Le système nerveux central, composé du cerveau et la moelle épinière, est recouvert d’une membrane : les méninges. Cette membrane peut s’inflammer ; on parle alors de méningite. Souvent chez le chien, l’atteinte des méninges s’accompagne d’une inflammation du cerveau (encéphalite), l’animal souffre alors d’une méningoencéphalite, ou méningoencéphalomyélite. Malgré son nom barbare, le pronostic de cette affection est souvent bon. Voyons un peu plus en détail ce qu’est la méningite chez le chien.
Méningite chez le chien : définition et caractéristiques
Classiquement, on distingue deux types de méningites :
- Les méningites infectieuses : elles sont provoquées par des agents infectieux (bactéries, virus, champignons, parasites) mais restent heureusement très rares en France.
- Les méningites aseptiques : elles sont provoquées par un trouble du système immunitaire et peuvent être traitées à base de corticoïdes.
Les méningites infectieuses sont rares car le système nerveux central (SNC) est protégé par une barrière (la barrrière hémato-méningée) qui empêche les substances circulant dans le sang, et donc les agents infectieux, de passer dans le cerveau. Néanmoins, la méningite infectieuse peut se développer lorsque cette barrière s’abîme, par exemple lors d’un choc traumatique au niveau de la tête, ou lorsque le foyer infectieux est proche du SNC (otite interne, sinusite, plaie de morsure sur le crâne, etc.).
Méningite chez le chien : symptômes
Les signes cliniques les plus fréquents lors de méningite sont les suivants :
- de la fièvre ;
- une cervicalgie (douleur lors de la mobilisation du cou) ;
- une démarche raide ;
- des difficultés à s’alimenter ;
- une paralysie des membres ou de la face ;
- une perte de l’équilibre (ataxie) ;
- des crises convulsives ;
- un coma (dans les cas les plus graves).

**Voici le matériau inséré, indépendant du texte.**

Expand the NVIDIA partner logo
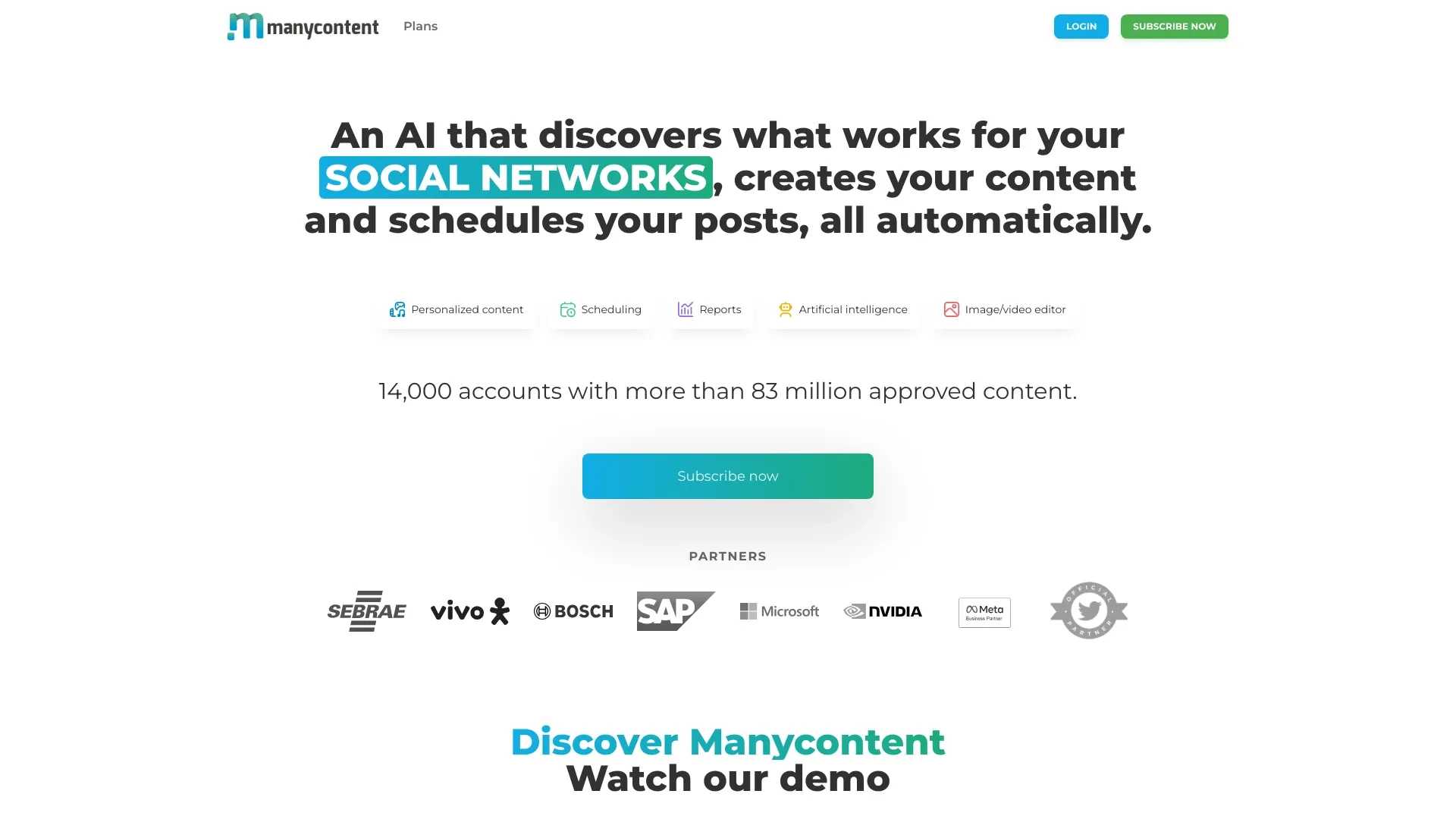 coord(882,611)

Méningite chez le chien : diagnostic
Le vétérinaire pourra avoir une suspicion de méningite lors de l’examen clinique et neurologique du chien, mais le diagnostic de certitude passe par la réalisation d’une ponction de liquide céphalo-rachidien (LCR), sous anesthésie. Cet examen permet de différencier les deux types de méningites mentionnés précédemment. C’est essentiel car leur traitement est radicalement opposé.

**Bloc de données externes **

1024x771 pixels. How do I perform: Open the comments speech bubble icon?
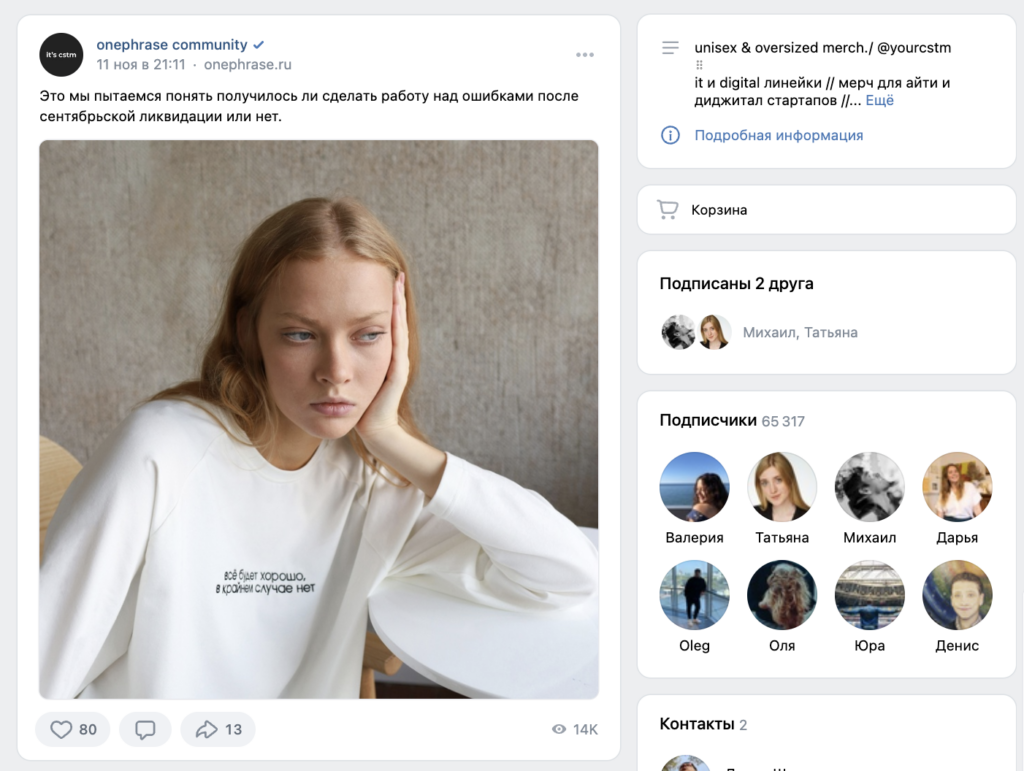[145, 730]
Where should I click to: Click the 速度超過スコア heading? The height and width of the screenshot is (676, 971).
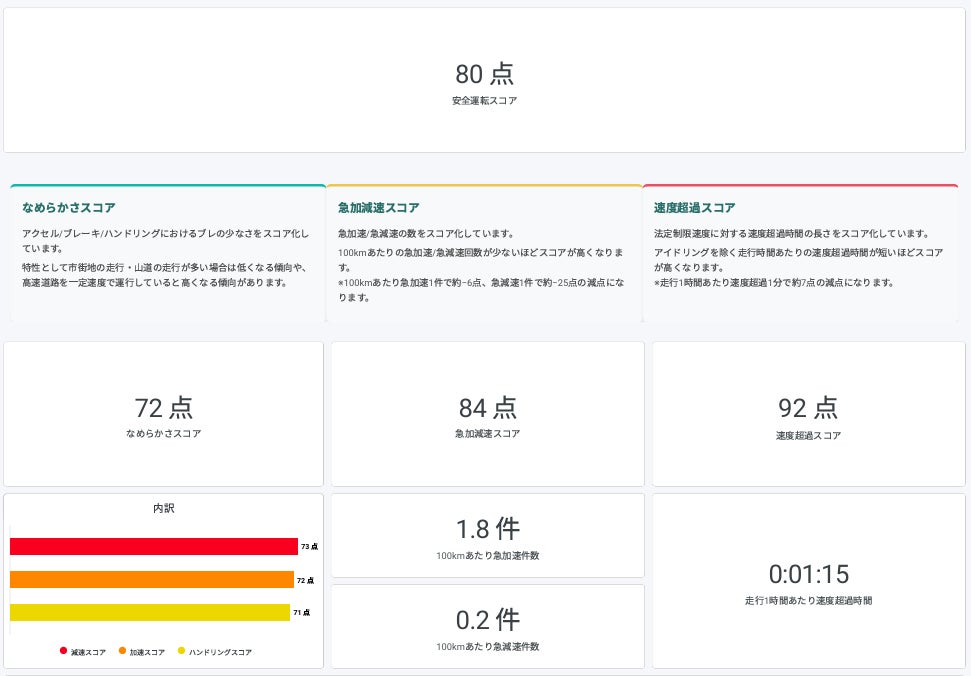click(694, 207)
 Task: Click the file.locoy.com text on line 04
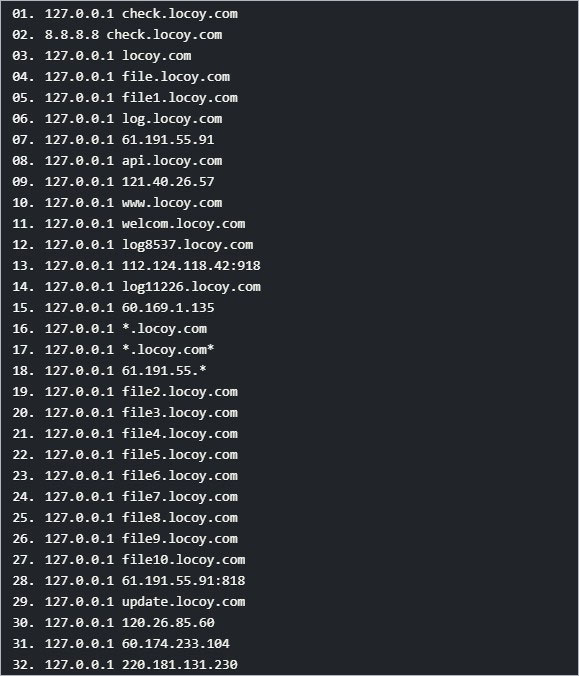(175, 77)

L’analyse du LCR démontre une augmentation marquée des globules blancs, principalement des neutrophiles. Une culture du LCR est effectuée afin d’identifier un éventuel agent infectieux. On effectue également une prise de sang pour rechercher la présence d’agents infectieux transmis par les tiques (piroplasmose, ehrlichiose…) dans le sang.

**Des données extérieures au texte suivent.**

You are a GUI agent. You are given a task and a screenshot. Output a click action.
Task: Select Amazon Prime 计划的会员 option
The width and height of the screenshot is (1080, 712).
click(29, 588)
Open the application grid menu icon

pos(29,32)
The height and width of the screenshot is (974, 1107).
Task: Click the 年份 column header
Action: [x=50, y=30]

Méningite chez le chien : traitement
Le traitement dépend du type de méningite.
Dans les cas de méningite aseptique, le traitement se base sur l’administration d’immunosuppresseurs : corticostéroïdes dans un premier temps, azathioprime en cas d’échec. Ce type de méningite est de bon pronostic chez le chien, et les récidives sont assez rares. Pour une raison inexpliquée, les chiens bouvier bernois se remettent moins bien de cette affection que les chiens d’une autre race.
Dans les cas de méningites infectieuses, s’il s’agit de méningites bactériennes, elles sont rarissimes mais souvent mortelles en moins de 48 heures ; les méningites dues à des champignons, quant à elles, peuvent être traitées à l’aide d’une molécule antifongique.
Le traitement peut s’accompagner de soins apportés en soutien : fluidothérapie (pour la réhydratation), molécules anti-convulsivantes ou encore anti-douleurs.